Further, on the continuous production line, a dryer was used at 25 ℃ with an average air volume per unit width (m) of 9.2m3The first coating film was dried under the initial setting of/min to remove water from the first coating film, the thickness of the dried first coating film was measured on line using a spectroscopic interference type film thickness measuring instrument (manufactured by Haiyang optical Co., Ltd.; spectrometer "USB 2000 +", light source "HL-2000", optical fiber "OCF-103995"), and the temperature and air volume of the dryer were adjusted based on the measurement results to adjust the degree of drying of the newly formed dried first coating film. The degree of drying of the 1 st coating film is adjusted to a temperature of 22 to 28 ℃ and an air volume of 8 to 13m in the dryer so that the ratio (thickness ratio) between the thickness of the 1 st coating film before drying and the thickness of the 1 st coating film after drying satisfies the following expression3Is carried out in a time/min.
(A)-(B)≤0.05
(A) The method comprises the following steps (thickness of the 1 st coating film after drying/thickness of the 1 st coating film before drying)
(B) The method comprises the following steps (Water content in the easily bondable composition)

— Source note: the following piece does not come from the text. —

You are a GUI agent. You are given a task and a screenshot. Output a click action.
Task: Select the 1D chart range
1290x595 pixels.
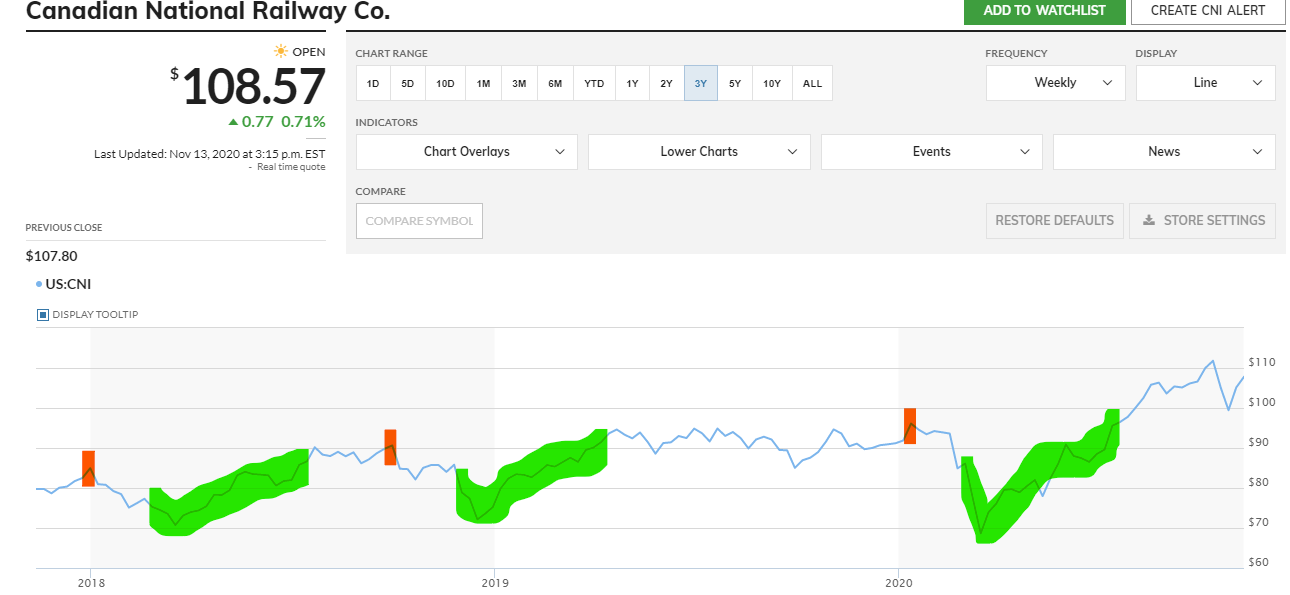coord(372,83)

Next, the bonding surface of the optical film laminate on which the 1 st coating film (dry coating film) was formed and the bonding surface of the transparent protective film on which the 2 nd coating film was formed were bonded to each other using a roll machine, thereby forming an uncured adhesive layer. Then, the polarizer and the transparent protective film were bonded via the adhesive layer by irradiating the transparent protective film side with the visible light from the transparent protective film side to be bonded with an active energy ray irradiation apparatus, and further hot air drying was performed at 70 ℃ for 3 minutes to peel off and remove the amorphous PET substrate, thereby obtaining a polarizing film having the transparent protective film on the polarizer side. The lamination was carried out at a line speed of 25 m/min. The polarizing film was continuously produced for 15 hours through the above-mentioned series of steps.
Example 2
On a continuous production line, the prepared easy-adhesion composition was coated on the PVA surface of the optical film laminate containing the PVA layer having a thickness of 5 μm by a gravure roll coating method using a gravure roll, and an initial set thickness of 950nm was applied, thereby continuously forming a 1 st coating film.
On the other hand, in another continuous production line, the adhesive composition prepared was applied to the bonding surface of the transparent protective film in an initial set thickness of 1500nm using a gravure roll coating method equipped with a gravure roll, and the 2 nd coating film was continuously formed. The ratio of the thickness of the 1 st coating film to the thickness of the 2 nd coating film (thickness ratio) was initially set to 0.63(950nm/1500 nm).
Then, on the continuous production line, while the thicknesses of the 1 st coating film and the 2 nd coating film were measured on line with a spectroscopic interference type film thickness tester (made by Haiyang optical Co., Ltd.: spectrometer "USB 2000 +", light source "HL-2000", optical fiber "OCF-103995"), the amount of the easy adhesive composition applied in the 1 st coating step and the amount of the adhesive composition applied in the 2 nd coating step were appropriately adjusted so that the ratio of the thickness of the 1 st coating film to the thickness of the 2 nd coating film (thickness ratio) obtained by the on-line measurement was within. + -. 2% of the thickness ratio (0.63) set initially.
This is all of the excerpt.